## Selection
····················

A 15-year-old has had different historical experiences than someone who is 35.
It is important to understand what we who were born under the Carter
administration, who were born after the great social movements, have come up
in—the reaction we grew up in.
We were babies of the Reagan era. We grew up in a period during
deindustrialization, when the prison-industrial complex was booming, when the
death penalty was reinstituted. We grew up during the war on drugs. We grew up
during the crack epidemic. We also grew up during the rise of hip-hop
culture.
There are a lot of things that have contributed to the difficulty of recruiting
youth. The collapse of the Soviet Union didn’t necessarily have that much
of an effect on us, certainly not as much as the great Los Angeles Rebellion.
That’s what we remember. That was a great defining moment.
This is the period we lived in. There weren’t the great social movements,
the struggles for socialism. There was the victory of the Sandinistas, but what
we remember of that is the Iran-Contra hearings.

····················

## Records provided
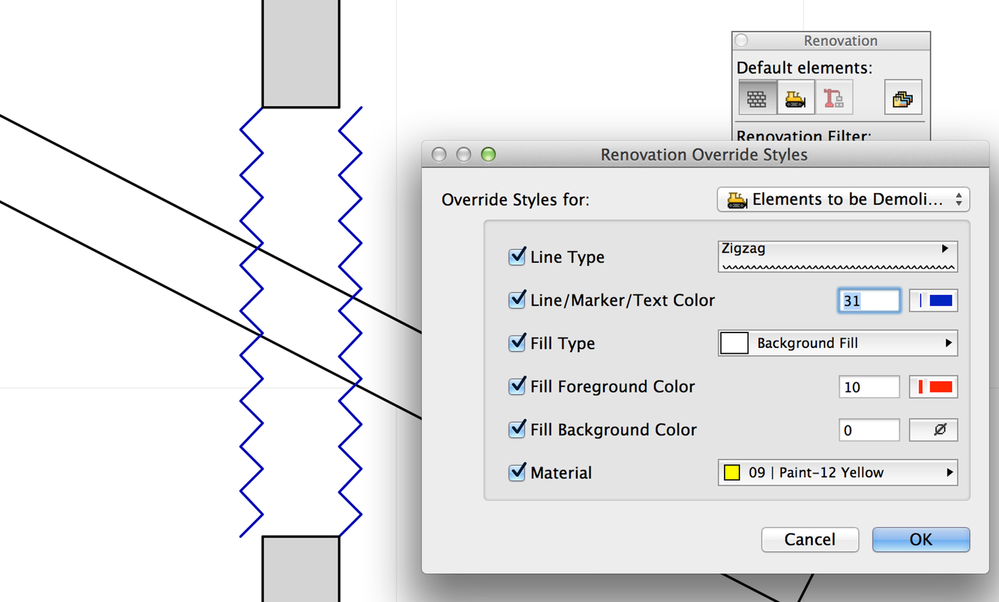Click the white Fill Type color swatch
This screenshot has width=999, height=602.
point(734,343)
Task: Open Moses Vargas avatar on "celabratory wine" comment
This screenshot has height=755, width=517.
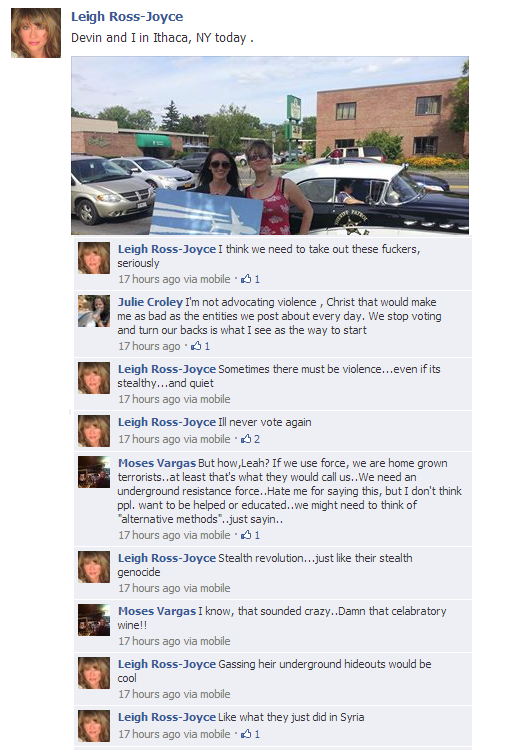Action: pos(94,620)
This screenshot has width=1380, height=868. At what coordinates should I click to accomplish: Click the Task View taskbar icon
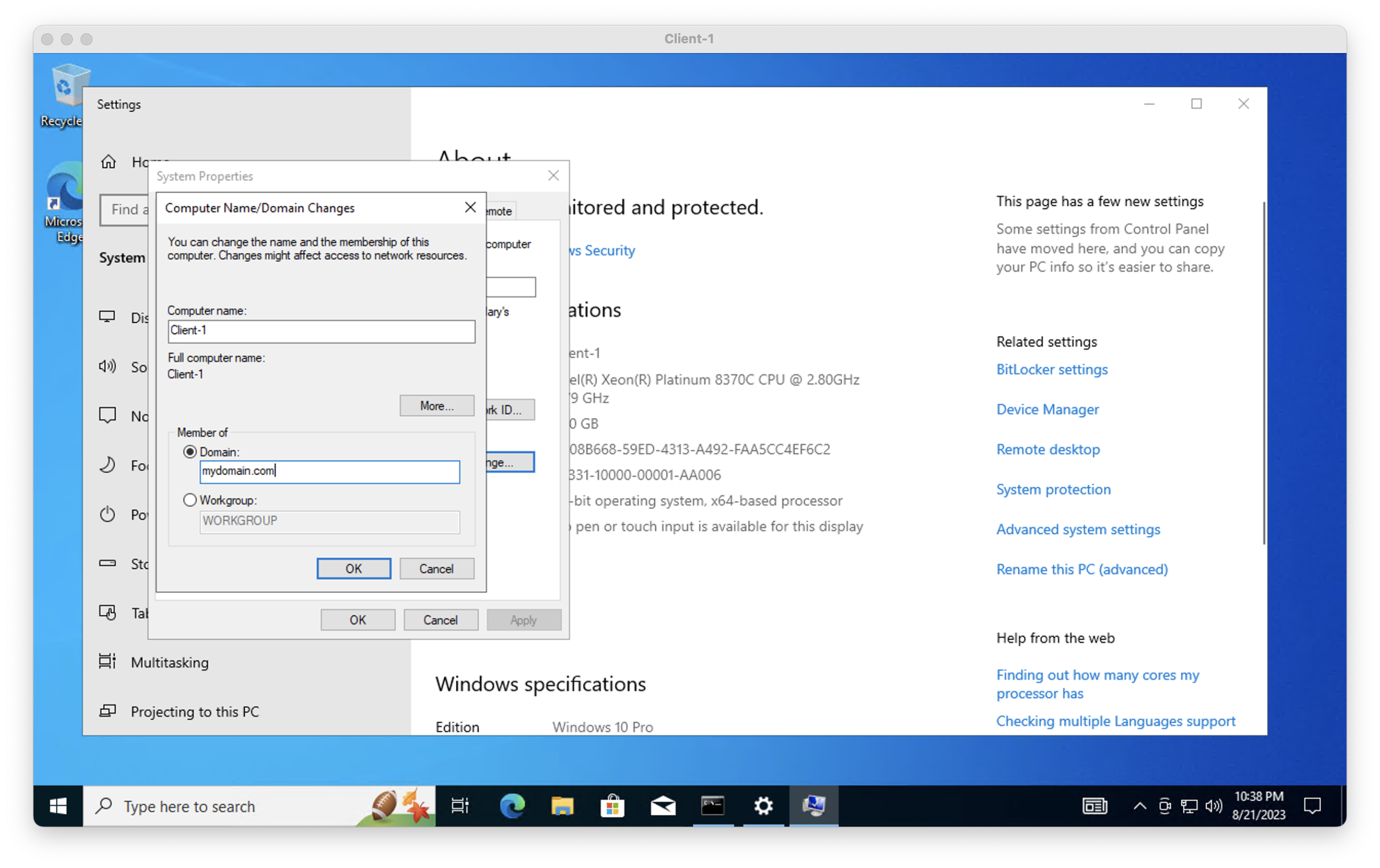(460, 806)
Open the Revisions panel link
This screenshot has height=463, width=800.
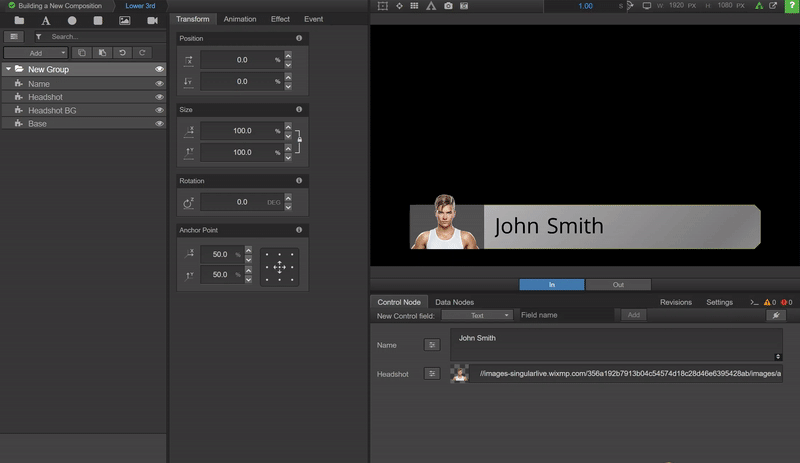[675, 302]
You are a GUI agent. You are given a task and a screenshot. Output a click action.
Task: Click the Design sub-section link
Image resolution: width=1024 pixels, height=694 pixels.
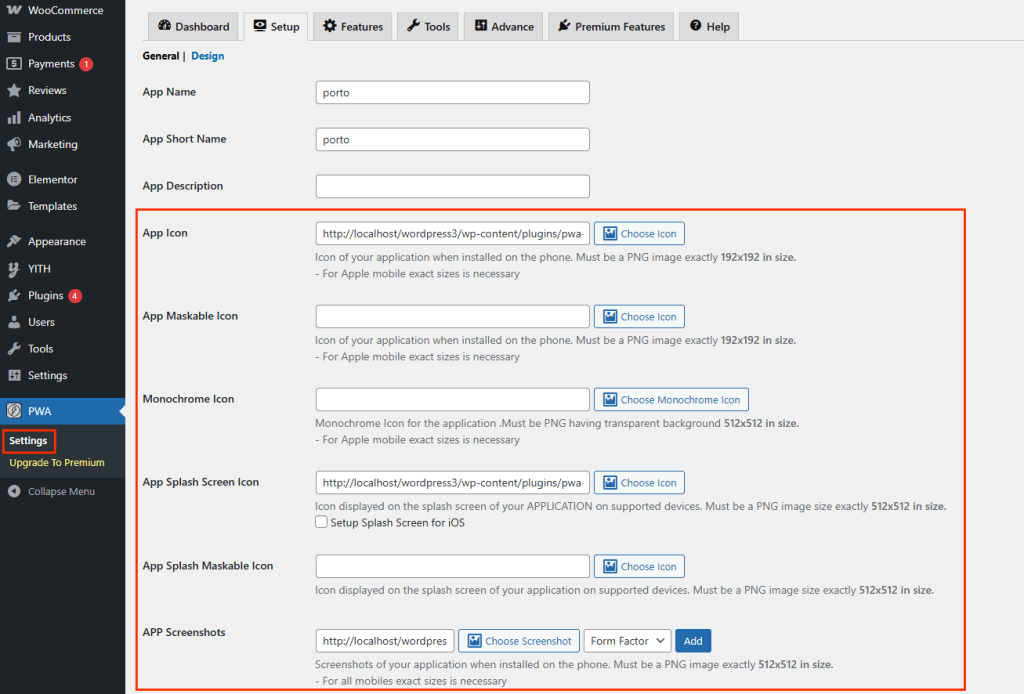coord(208,56)
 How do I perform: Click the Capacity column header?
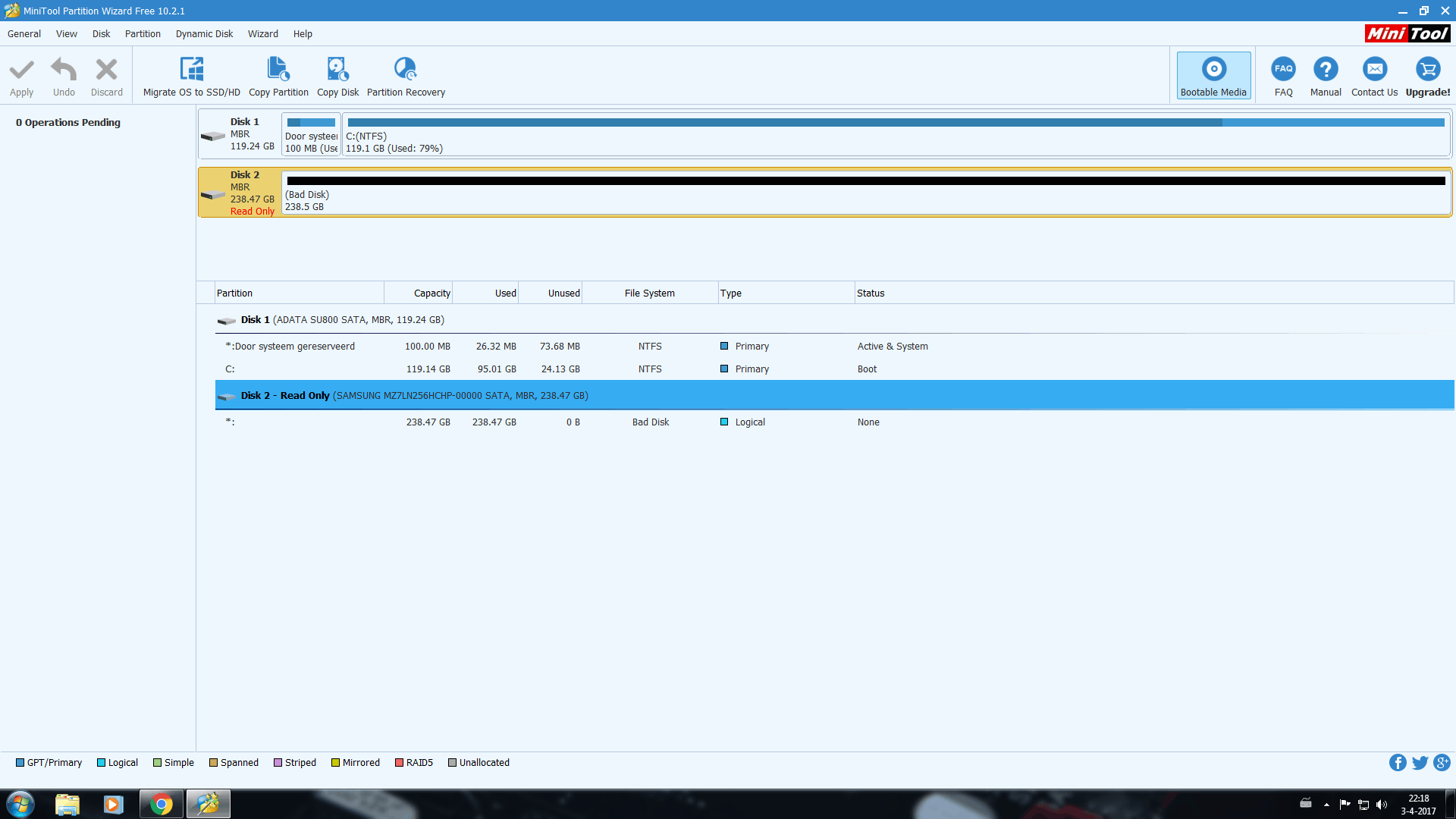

····················

## Problem statement
Continue the passage above about coming of age in the Reagan era, starting right after its last sentence.

## The answer
We had to suffer through seeing our parents or our friends’ parents
losing their jobs or experiencing the fear of losing jobs. I grew up in the
Rust Belt, and the wave of closures, plant closures and layoffs, felt like a
cloud of doom as it destroyed communities, especially the oppressed
communities.
There is a crisis of youth. It’s because of the period of reaction we
grew up in. It’s also a crisis of ideology and of bourgeois society.
Someone was talking about consumerism. We don’t want to make the workers
the enemy because they buy stuff. People have a right to stuff, but have a
difficult time buying. Capitalism staved off a crisis with credit buying.
People couldn’t afford things so they got them on credit. They got
groceries on credit. You bought a house or a car on credit.
When you turn on the television, walk outside your door, turn on the radio, go
on the Internet, everywhere: buy, buy, buy. If you buy a television and it
breaks down, you’ve got to buy a new one because there is nobody to
repair it.
The government controls the education system. Not only do we have to contend
with the period we grew up in, but also with the decadence of bourgeois society
and the fact that the schools aren’t teaching history.
Something very simple that we can explain is the dialectical nature of
struggle—how two things butting against one another can create a thing of
quality, that struggle is going to produce a better society, that we did not
always live under this system in the past and will not always live under it in
the future.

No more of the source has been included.